◆ Work to be completed:
Copy out the lines exactly as they stand, beginning at the line containing "Click the INVERLEITH TERRACE street label" and ending at the line containing "into the flight", with both of those lines included. Omit the pictures from your copy.

— START OF Supplied data —

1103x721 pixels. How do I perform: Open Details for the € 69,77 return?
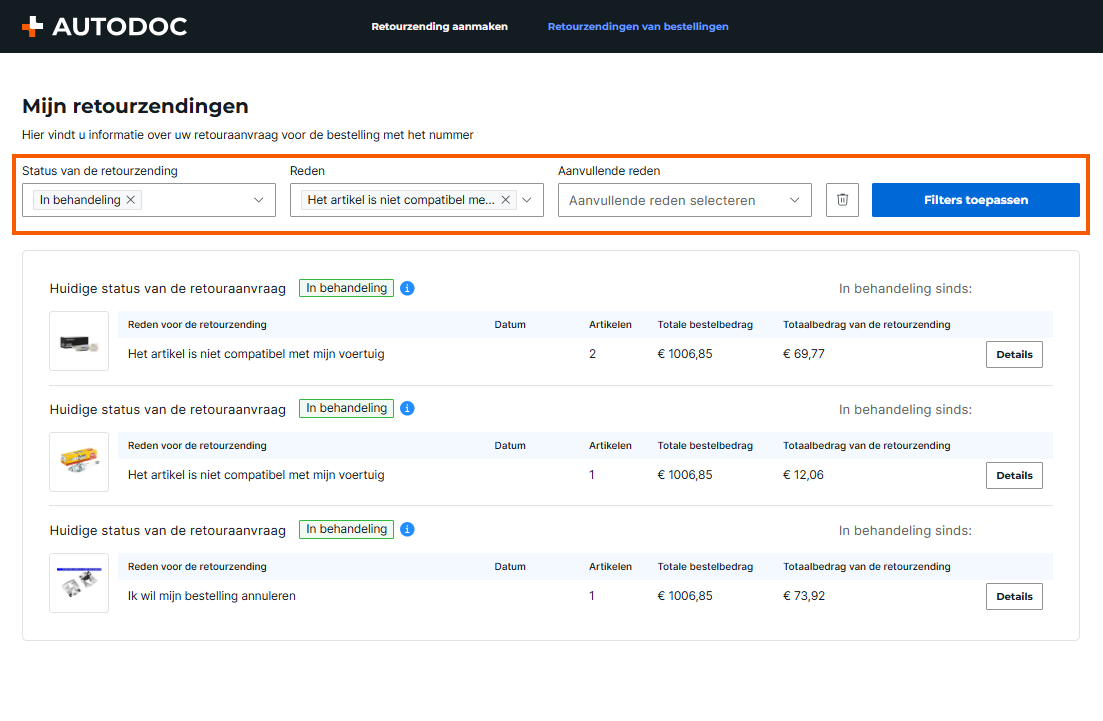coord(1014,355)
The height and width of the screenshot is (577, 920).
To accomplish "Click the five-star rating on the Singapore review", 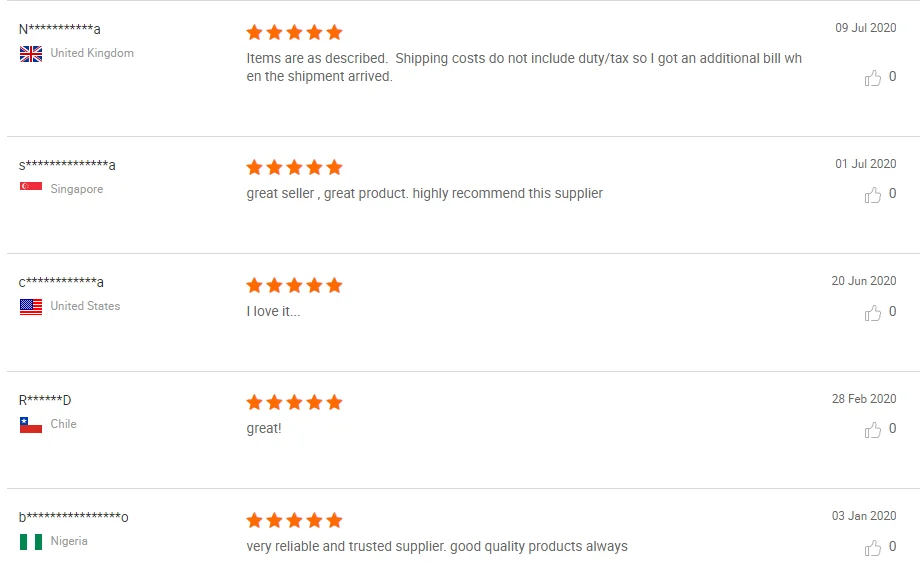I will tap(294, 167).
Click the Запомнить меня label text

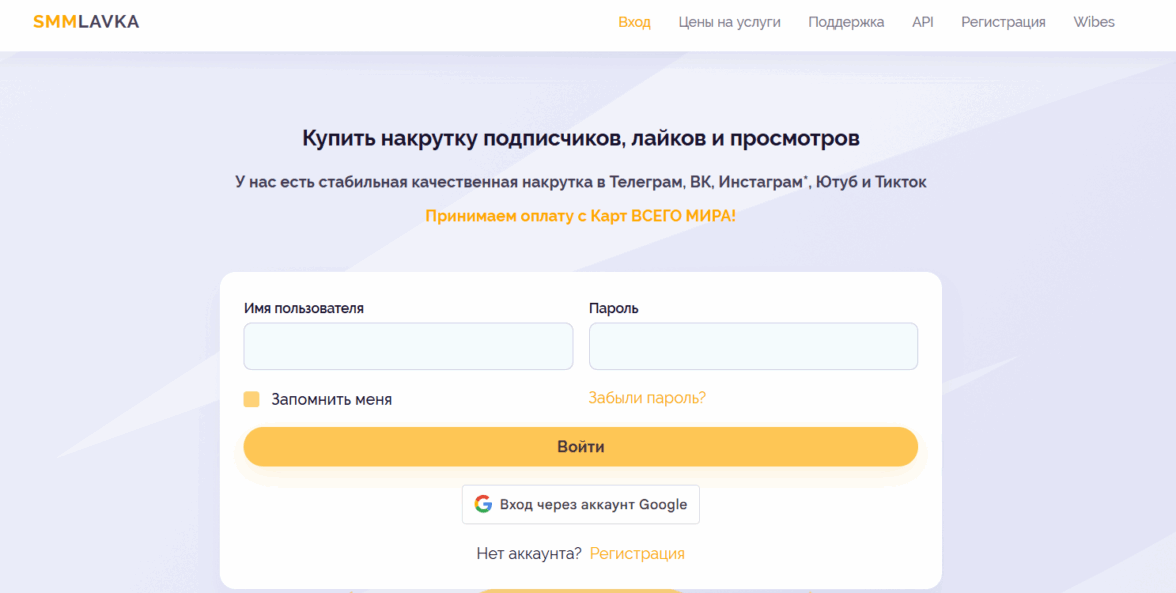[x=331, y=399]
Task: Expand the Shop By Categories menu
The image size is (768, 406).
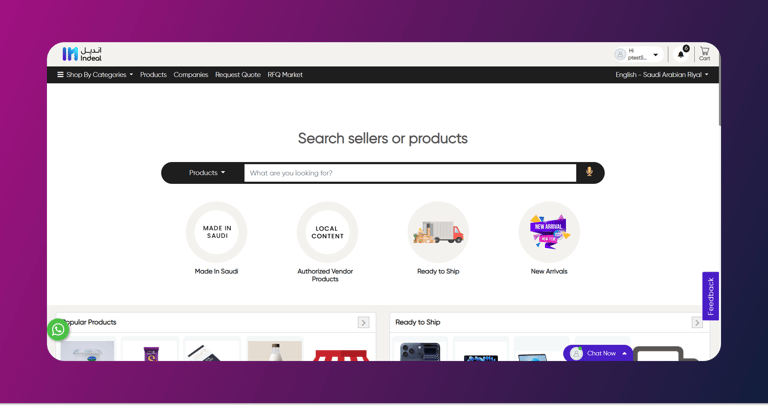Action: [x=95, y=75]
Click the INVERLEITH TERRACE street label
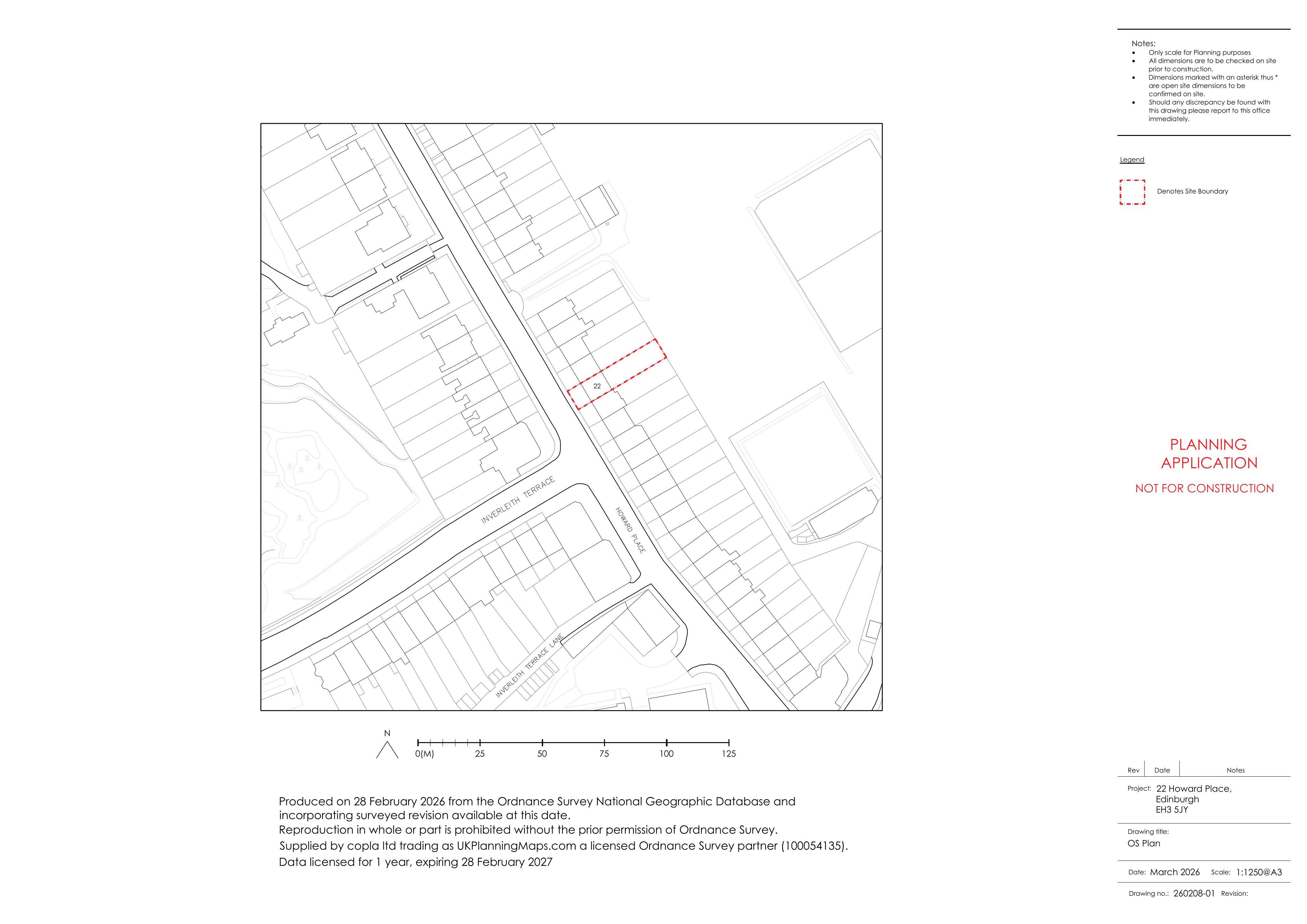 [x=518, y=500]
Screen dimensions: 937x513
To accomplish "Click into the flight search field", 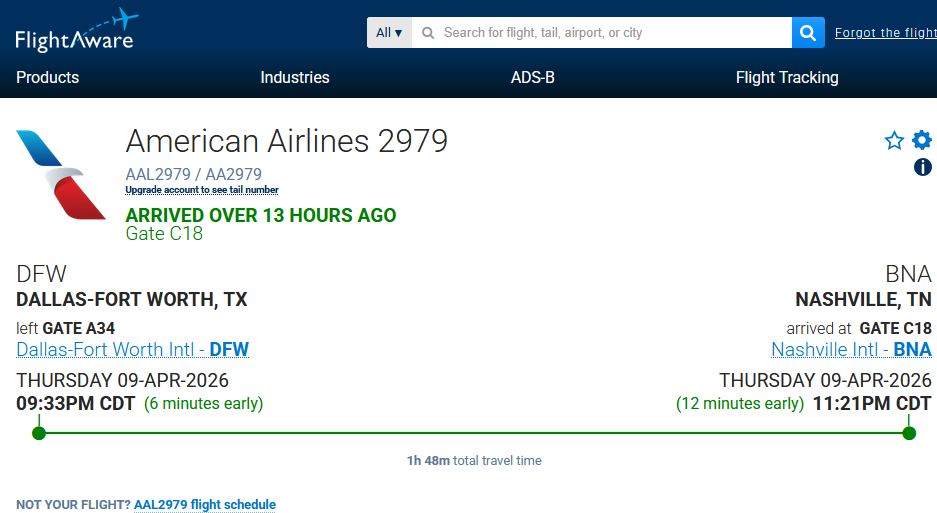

— END OF Supplied data —
— START OF Supplied data —

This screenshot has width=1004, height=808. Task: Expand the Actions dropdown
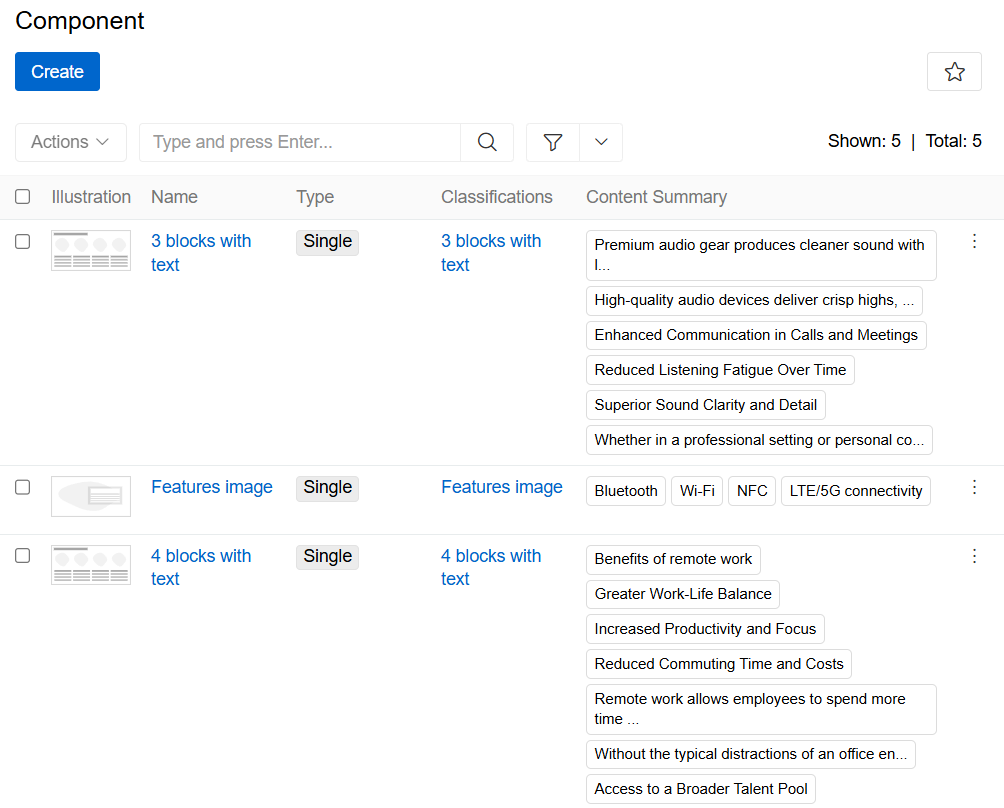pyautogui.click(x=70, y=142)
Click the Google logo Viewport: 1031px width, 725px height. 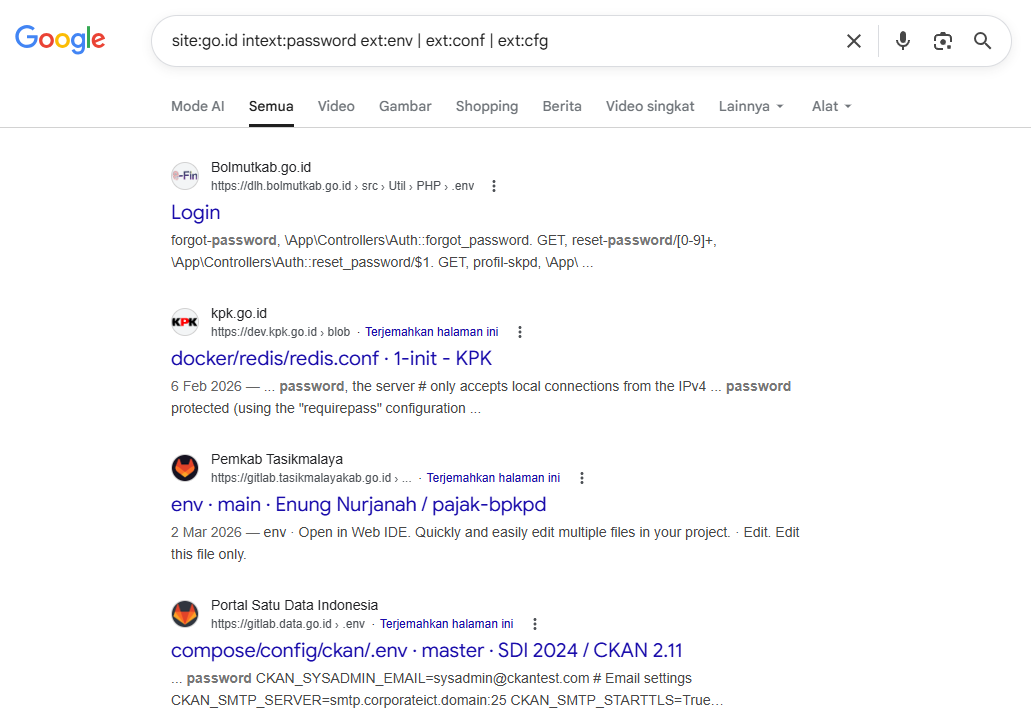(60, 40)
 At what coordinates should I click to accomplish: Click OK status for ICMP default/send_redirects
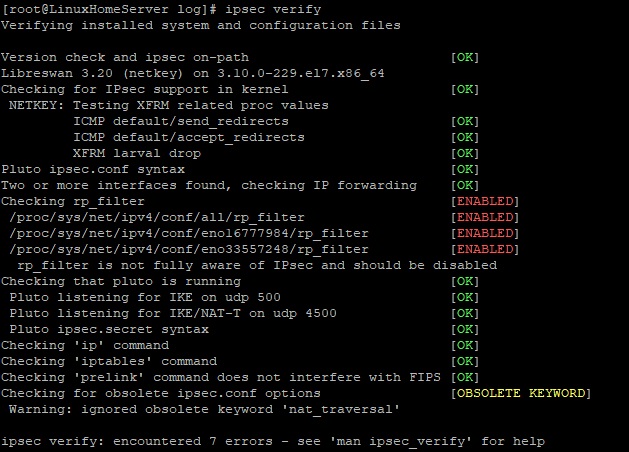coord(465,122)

— END OF Supplied data —

◆ Exercise result:
Click the INVERLEITH TERRACE street label
 [x=518, y=500]
Screen dimensions: 937x513
To accomplish "Click into the flight search field", 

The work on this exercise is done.